With rapid growth of mobile subscribers and incessant development of communication techniques, the unit capacity of single HLR in mobile communication system has reached tens of thousands or even more. Since HLRs have stored subscription information of mobile subscribers, mobile services for all the subscribers will cease when the HLRs fail for a long period of time due to unforeseeable causes such as power failure, fire, earthquake or lightning strike, etc. Therefore, it is urgent to provide remote redundancy for the HLRs.
The redundancy for HLRs includes two aspects, one aspect is data redundancy simply for backup subscribers' data, the other is service redundancy which is based on the former aspect, i.e., when a master HLR breaks down, a redundant HLR is able to take over the services by means of signaling switchover according to the backup subscribers' data, so as to prevent the calling services from being interrupted at a maximum level.
The topology structures of data redundancy for HLRs are classified into two types. One is 1+1 redundancy solution, and the other is N+1 redundancy solution.
The so-called 1+1 redundancy solution is to provide a redundant HLR for each master HLR in the existing network so as to achieve real-time backup for external services. Though the 1+1 redundancy solution is able to take over the services seamlessly by adopting the redundant HLR when the master HLR fails, apart from some extremely important places, the application field of this solution is relatively limited in consequence of its high investment and low rate of utilization.
The N+1 redundancy solution is to set up a special redundant center HLR for providing redundancy for N master HLRs. In the N+1 redundancy solution, the redundancy can be further divided into compatible redundancy and non-compatible redundancy according to the result whether the master HLRs and the redundant center HLR belong to the same manufacturer. Because there are many HLR equipment providers, and different HLRs have different data saving formats and data processing methods, the compatible solution is more widely used. Since the N+1 compatible redundancy solution is unable to back up subscribers' dynamic data in real time, it will lead to the situation that the subscribers cannot act as the called party in a period of time after a failure has appeared and the services have been taken over. However, as one redundant center is able to back up data for a plurality of master HLRs made by different manufacturers, the return rate on investment of the N+1 compatible redundancy solution is relatively better, thus this solution is broadly adapted in the network.
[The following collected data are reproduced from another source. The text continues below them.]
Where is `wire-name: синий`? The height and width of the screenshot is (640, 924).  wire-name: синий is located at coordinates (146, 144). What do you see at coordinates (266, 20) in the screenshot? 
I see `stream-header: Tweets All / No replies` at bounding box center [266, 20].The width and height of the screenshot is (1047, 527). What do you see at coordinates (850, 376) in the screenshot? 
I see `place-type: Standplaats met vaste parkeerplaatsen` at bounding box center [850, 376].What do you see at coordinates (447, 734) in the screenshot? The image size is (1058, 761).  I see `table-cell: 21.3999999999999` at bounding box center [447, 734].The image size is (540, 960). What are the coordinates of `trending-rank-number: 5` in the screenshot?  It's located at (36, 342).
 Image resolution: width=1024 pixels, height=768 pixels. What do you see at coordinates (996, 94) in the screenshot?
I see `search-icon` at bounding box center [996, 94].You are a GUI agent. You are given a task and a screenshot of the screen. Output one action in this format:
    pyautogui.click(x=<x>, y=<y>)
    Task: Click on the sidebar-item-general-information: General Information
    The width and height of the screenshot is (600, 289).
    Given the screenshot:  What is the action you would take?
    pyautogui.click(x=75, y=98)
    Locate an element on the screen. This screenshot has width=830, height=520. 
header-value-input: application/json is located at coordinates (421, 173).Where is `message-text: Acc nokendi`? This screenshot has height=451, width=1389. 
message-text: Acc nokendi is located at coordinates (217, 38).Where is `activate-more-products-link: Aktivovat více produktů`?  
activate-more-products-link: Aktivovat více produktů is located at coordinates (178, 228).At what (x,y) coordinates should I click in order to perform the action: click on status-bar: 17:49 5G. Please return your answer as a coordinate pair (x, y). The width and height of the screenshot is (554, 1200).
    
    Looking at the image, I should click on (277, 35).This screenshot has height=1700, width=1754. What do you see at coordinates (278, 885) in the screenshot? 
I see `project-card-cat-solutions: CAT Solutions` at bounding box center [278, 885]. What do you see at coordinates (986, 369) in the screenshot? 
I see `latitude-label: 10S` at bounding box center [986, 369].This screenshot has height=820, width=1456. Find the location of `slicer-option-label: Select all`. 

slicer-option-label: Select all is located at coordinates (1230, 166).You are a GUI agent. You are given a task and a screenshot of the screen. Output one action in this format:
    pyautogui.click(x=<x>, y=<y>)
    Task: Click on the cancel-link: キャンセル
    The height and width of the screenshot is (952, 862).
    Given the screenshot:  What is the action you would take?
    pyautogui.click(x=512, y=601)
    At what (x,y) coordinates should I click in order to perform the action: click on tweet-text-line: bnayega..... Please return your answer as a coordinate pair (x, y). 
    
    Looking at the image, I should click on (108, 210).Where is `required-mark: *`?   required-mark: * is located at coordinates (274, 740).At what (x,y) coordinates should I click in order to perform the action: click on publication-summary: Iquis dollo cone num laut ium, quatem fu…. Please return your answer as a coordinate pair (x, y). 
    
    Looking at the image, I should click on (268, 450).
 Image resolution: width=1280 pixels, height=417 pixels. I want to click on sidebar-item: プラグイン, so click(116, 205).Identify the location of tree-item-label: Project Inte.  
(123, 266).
At present, the N+1 compatible redundancy solution mainly has two types, one is a baseline synchronization solution, and the other is a BOSS (Business Operation Support System) increased command synchronization solution.
What is called the baseline synchronization solution is to output the data files containing all subscribers' subscription information, i.e., the service data baseline of subscriber, by the master HLRs periodically, then convert the format of these files automatically by the redundant center into the format recognizable by the redundant center HLR, and load the files into the redundant center HLR. Thereby, it will realize the synchronization of subscribers' data between the master HLRs and the redundant center HLR. As the baseline synchronization solution requires the master HLRs to output the service data baseline of all subscribers periodically, performance of the host machine of the redundant center HLR is affected greatly, and it takes quite a long time to perform conversion and synchronization for the subscribers' data, it is seldom used in practical engineering.
The BOSS increased command synchronization solution is to convert the successfully executed business operation commands which were formerly sent to the master HLRs for modifying the subscribers' subscription data according to the interface format of the redundant center HLR, and load the commands into the host machine in real time via the business operation interface of the host machine of the redundant center HLR. Thus, as long as the master HLRs and the redundant center HLR implement baseline synchronization for one time in initial state, the conformity of the subscribers' data between the master HLRs and the redundant center HLR will be guaranteed by means of this way to achieve the synchronization of the subsequent increased command or data.
Since the BOSS solution does not have any special requirements on the performance and function of the host machine of the redundant center HLR, and only needs to add converting function for operation commands of different manufacturers' formats in the BOSS, this solution is simple and is low cost because of low engineering work required. Therefore, the solution is widely used in the network and has gradually turned into a mainstream of N+1 redundancy solution.
However, only operation commands processed by the business hall can be synchronized automatically by the BOSS solution, a large number of other operation commands processed out of the business hall, such as the operation commands for setting a batch of subscriber services in a Local Maintenance Terminal (LMT) of HLR, and setting parameters of HLR in the system level, can merely be synchronized manually by the administrator in terms of the procedure. Therefore, the maintenance workload of this solution is heavy.